This method passes the client-supplied array characters to the String constructor, which installs its argument as the representation object for the new String object. As a result, the client can mutate the new String object’s abstract state by mutating the array object:

char[] cs = {'a'};
String a = String.valueOf(cs);
assert a.charAt(0) == 'a'; // Succeeds
cs[0] = 'b';
assert a.charAt(0) == 'a'; // Fails

A correct way to implement the valueOf(char[]) method is by copying the argument:

    /**
     * Returns a `String` object whose sequence of characters equals the
     * sequence of characters stored in the given array.
     *
     * @throws NullPointerException | characters == null
     * @inspects | characters
     * @post | result != null
     * @post | result.length() == characters.length
     * @post | IntStream.range(0, characters.length)
     *       |     .allMatch(i -> result.charAt(i) == characters[i])
     */
    public static String valueOf(char[] characters) {
        return new String(characters.clone());
    }

Here, too, arrays are used for two different purposes: to represent a String object’s abstract state, and to contain a sequence of characters to be passed as an argument to a method call. It is crucial to always use separate objects for these two different purposes.

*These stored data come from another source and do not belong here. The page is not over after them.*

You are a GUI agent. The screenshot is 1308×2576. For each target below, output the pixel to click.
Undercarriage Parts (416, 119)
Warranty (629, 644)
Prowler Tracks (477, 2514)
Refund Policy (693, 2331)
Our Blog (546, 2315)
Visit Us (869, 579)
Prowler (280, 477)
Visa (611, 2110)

FractionLists: Representation Exposure Breaks Consistency

We have seen that immutable classes must encapsulate their representation object to protect their immutability. There is another important reason why classes must encapsulate their representation objects. We illustrate it by means of the following FractionList example.

/**
 * Each instance of this class stores a list of fractions.
 */
public class FractionList {

    /**
     * @invar | elements != null
     * @invar | Arrays.stream(elements).allMatch(element -> element != null)
     *
     * @representationObject
     */
    private Fraction[] elements;

    /**
     * Returns the number of elements in the list of fractions stored by this
     * object.
     *
     * @post | 0 <= result
     */
    public int getSize() {
        return elements.length;
    }

    /**
     * Returns the element at the given index in the list of fractions stored by
     * this object.
     *
     * @throws IndexOutOfBoundsException | index < 0 || getSize() <= index
     */
    public Fraction getElementAt(int index) {
        if (index < 0 || getSize() <= index)
            throw new IndexOutOfBoundsException();

        return elements[index];
    }

    /**
     * Returns the sum of the elements of the list of fractions stored by this
     * object.
     *
     * @post | Objects.equals(result,
     *       |     IntStream.range(0, getSize())
     *       |         .mapToObj(i -> getElementAt(i))
     *       |         .reduce(Fraction.ZERO, (x, y) -> x.plus(y)))
     */
    public Fraction getSum() {
        return Arrays.stream(elements).reduce(Fraction.ZERO, (x, y) -> x.plus(y));
    }

    /**
     * Initializes this object to store an empty list of fractions.
     *
     * @post | getSize() == 0
     */
    public FractionList() {
        elements = new Fraction[0];
    }

    /**
     * Adds the given element to the end of the list of fractions stored by this
     * object.
     *
     * @throws NullPointerException | element == null
     * @mutates | this
     * @post | getSize() == old(getSize()) + 1
     * @post | Arrays.equals(
     *       |     IntStream.range(0, old(getSize()))
     *       |         .mapToObj(i -> getElementAt(i)).toArray(),
     *       |     old(IntStream.range(0, getSize())
     *       |         .mapToObj(i -> getElementAt(i)).toArray()))
     * @post | Objects.equals(getElementAt(old(getSize())), element)
     */
    public void add(Fraction element) {
        if (element == null)
            throw new IllegalArgumentException("element is null");

        Fraction[] newElements = new Fraction[elements.length + 1];
        System.arraycopy(elements, 0, newElements, 0, elements.length);
        newElements[elements.length] = element;
        elements = newElements;
    }

}

Suppose, now, that we want to add a method for retrieving an array containing a FractionList object’s list of fractions. Here is a first attempt at adding such a method:

    public Fraction[] getElements() {
        return elements; // WRONG! Leaks representation object.
    }

This method leaks the receiver object’s representation object to the client. Even though class FractionList is a mutable class, this is still wrong, because this allows clients to break the FractionList object’s representation invariants. In other words, it allows clients to bring the FractionList object into an inconsistent state. Specifically, it allows clients to introduce null elements into the representation object:

FractionList myList = new FractionList();
myList.add(Fraction.ZERO);
Fraction[] elements = myList.getElements();
elements[0] = null;
// Object myList is now in an inconsistent state
myList.getSum(); // crashes with a NullPointerException

Method getSum relies on the receiver’s representation invariants for its safe execution; indeed, running this method after breaking the representation invariants causes the method to crash.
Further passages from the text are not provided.